世界を救うのも大切だけど自分の生活も充実させたい
まだ4時だというのにあたりが暗くなった12月、俺はいつものように学校を出て家に向かっていた。
商店街は開店中のお店は半分ぐらいであとはシャッターがいつも閉まっている。日本は好景気のようだが、この街にはその恩恵はないようだ。
ネット回線が遅いときに動画がブロックノイズになるときのように鈍色の四角で埋められた街を早足で歩いた。
茶色いレンガ壁と紺色の看板が目立つ雑貨屋を過ぎたあたりで俺は寒さに背中を押されて家への歩みを速めた。
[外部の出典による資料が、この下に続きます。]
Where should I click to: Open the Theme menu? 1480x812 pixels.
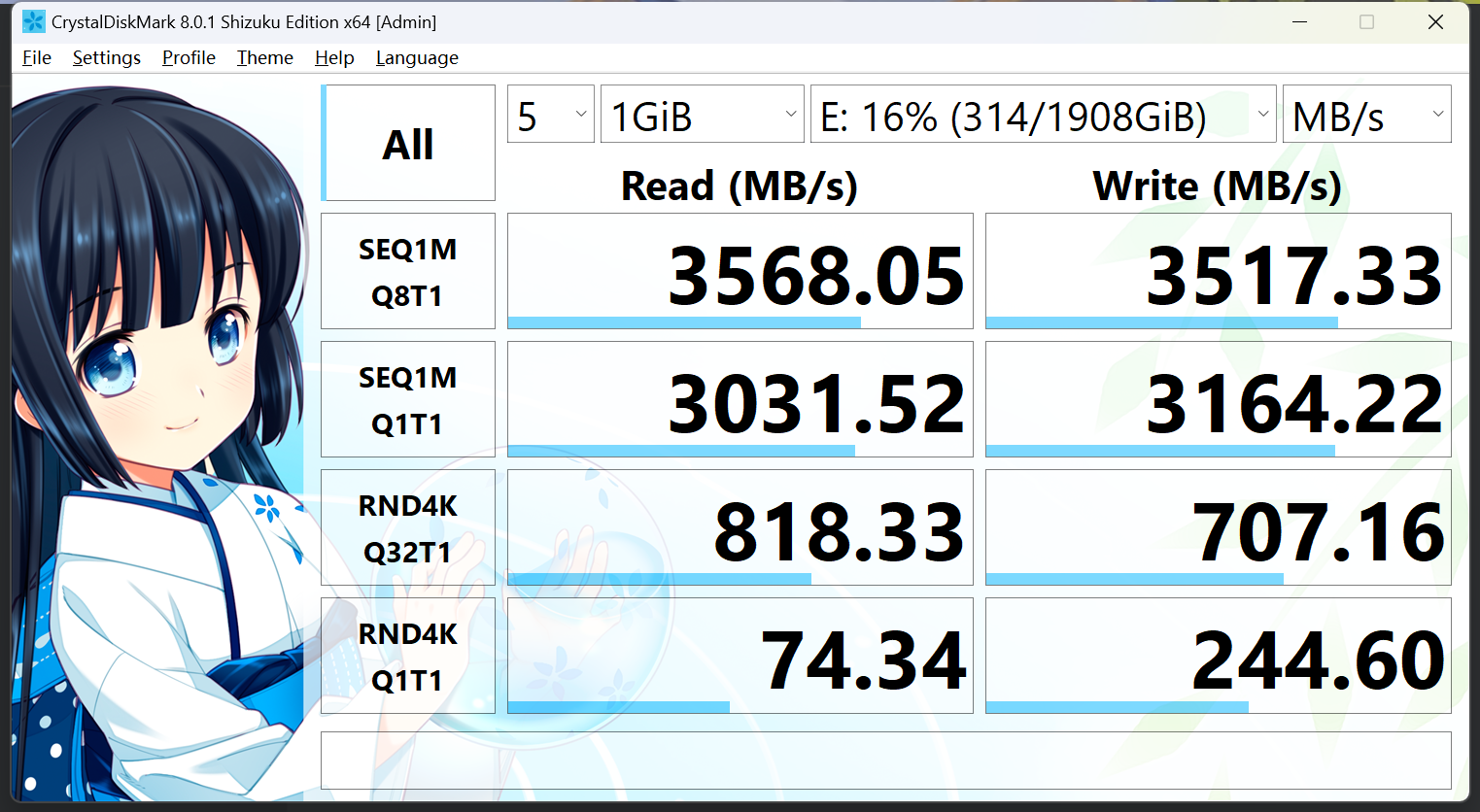265,58
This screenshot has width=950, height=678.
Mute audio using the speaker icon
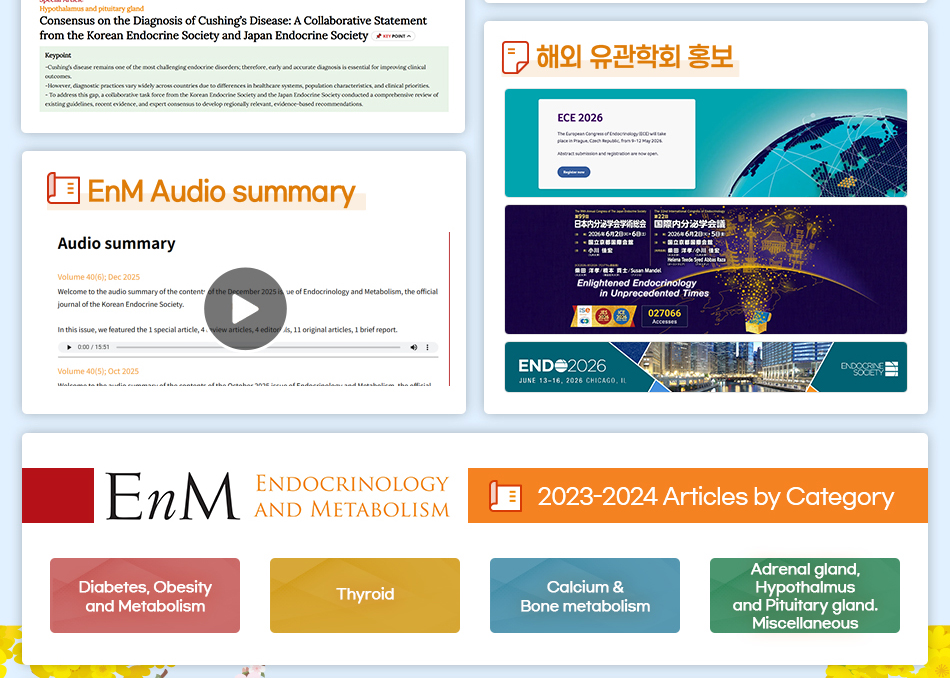coord(413,347)
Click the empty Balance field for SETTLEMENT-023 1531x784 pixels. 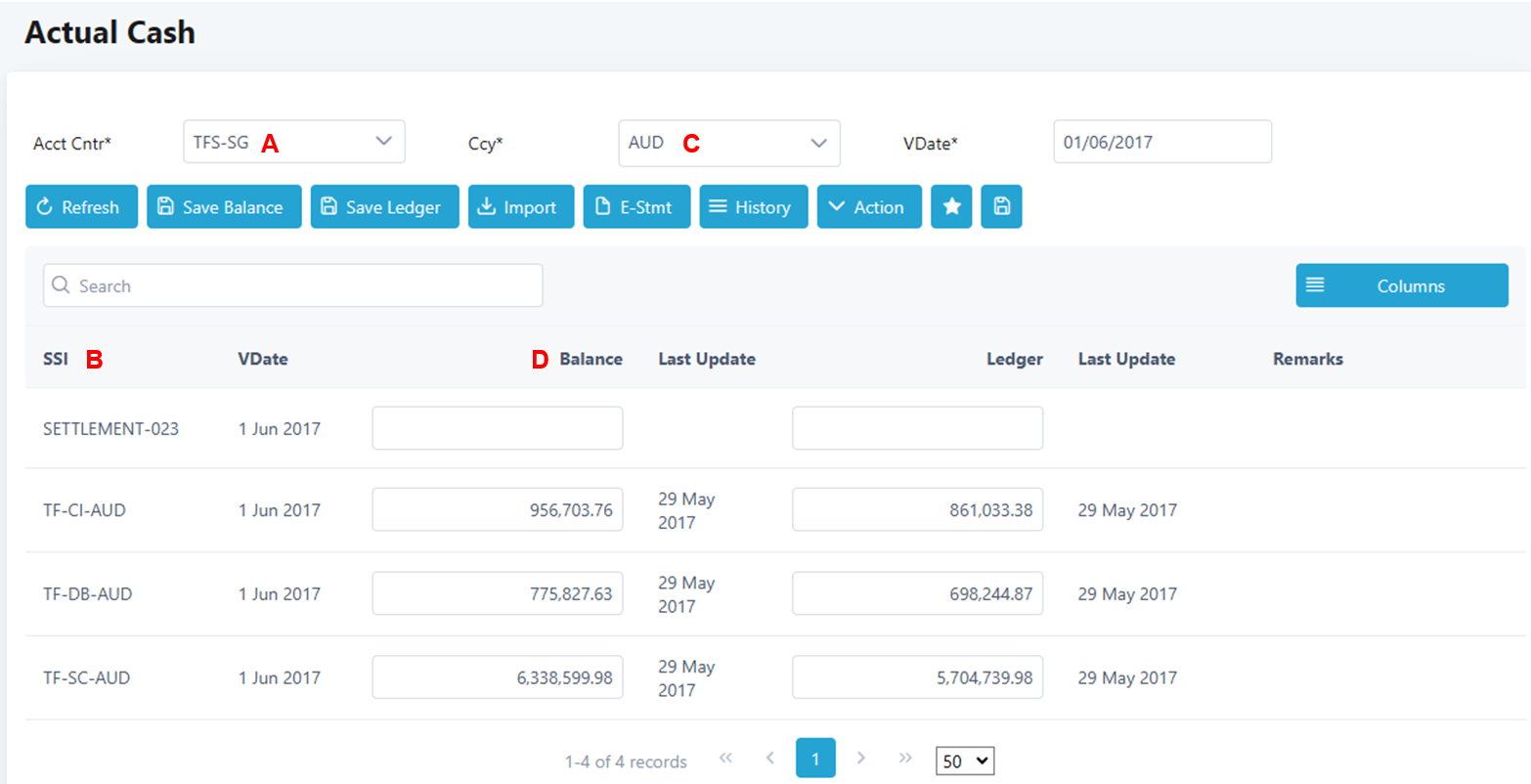tap(497, 428)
高校は帰宅部で一緒に帰る仲のいい友達はいない。帰りはいつも20分掛けて一人で歩くのが日課となっていた。
あぶない!
雑貨屋から4歳ぐらいの女の子が走り出てそのまま横断歩道を渡ろうとしていた。親はまだ店内にいるようだ。
俺は声を掛けようとし、道路を振り返り、反射的に叫んだ。
後ろからトラックから猛スピードでやってくる。
俺は女の子に駆け寄り、とっさに腕に抱えた。そのとき、背中に痛みを感じた。
俺は死ぬのか、、、そのまま気を失った。
「ケン。わかりますか。ケン」
目を覚ますと女神が目の前にいた。いや、女神がどんな姿をしているかは知らないが、もしいたならこんな姿なんだと思った。柔らかそうで薄い乳白色のローブを羽織り、その中には染みひとつない白く輝くような服が見える。頭には宝石が飾られたティアラが輝いている。
女神は俺が目を開けたことを見るとやさしく微笑んだ。
「ケン。あなたは勇気ある行動をしました。新しい世界で生きていくにあたり、あなたの望むスキルをひとつ授けましょう。」
「なんでもいいのか?」俺は聞いた。
「はい。できるだけあなたの希望を叶えます。」と女神。
どんなスキルがいいのだろうか。どんな悪魔でも切れる剣技だろうか、それとも、古龍を焼き尽くせる究極魔法か。
俺はしばらく考えて言った。
「それじゃ、異世界でもネトゲをできるスキルをくれ。」